In vitro imaging
In vitro imaging is a suite of techniques that utilises radiolabelled, biological or chemical probes to determine the distribution and concentration of biomarkers within a biological sample.
These methods can be used stand alone or in combination with in vivo imaging technologies as they provide a complementary data set. Whilst PET and SPECT imaging provides a dynamic view of a biological system, in vitro imaging provides a snapshot of the same system at a high resolution and at greater sensitivities. In vitro imaging can be used with a large set of radio-probes. Often multiple probes may be used, testing different parameters on the same tissue.

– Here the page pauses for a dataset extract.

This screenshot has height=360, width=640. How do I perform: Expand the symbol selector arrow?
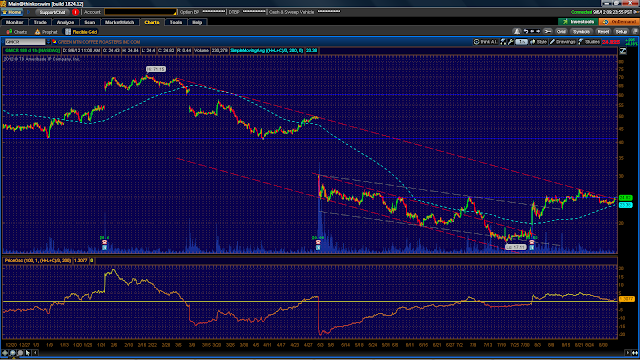pos(49,42)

The phosphor plates used for in vitro autoradiography are comprised of a BaEuBr crystal matrix that can absorb ionising radiation and store it as a latent image. This latent image can be visualised by scanning in phosphorimager with a red laser in a process known as phosphor stimulated luminescence. The phosphor plates have a spatial resolution of approximately 100µm and have sensitivities in the low Bq range (depending on the isotopes).
The platform has standardised protocols for standard imaging radioisotopes as well as a range other alpha, beta and gamma emitting isotopes. For detection of tritium or tritium labelled compounds we employ film autoradiography.
These techniques have been applied in determining the fate and the organ bioaccumulation of heavy metal ions in marine organisms and aquatic ecosystems.
- Receptor autoradiography to determine the localisation and quantification of radioligand receptor binding sites
- Receptor binding assay to reveal distribution and functional activation of G-protein coupled receptors in mammalian tissue
- Histological and immunochemical staining determine localisation of biomarkers.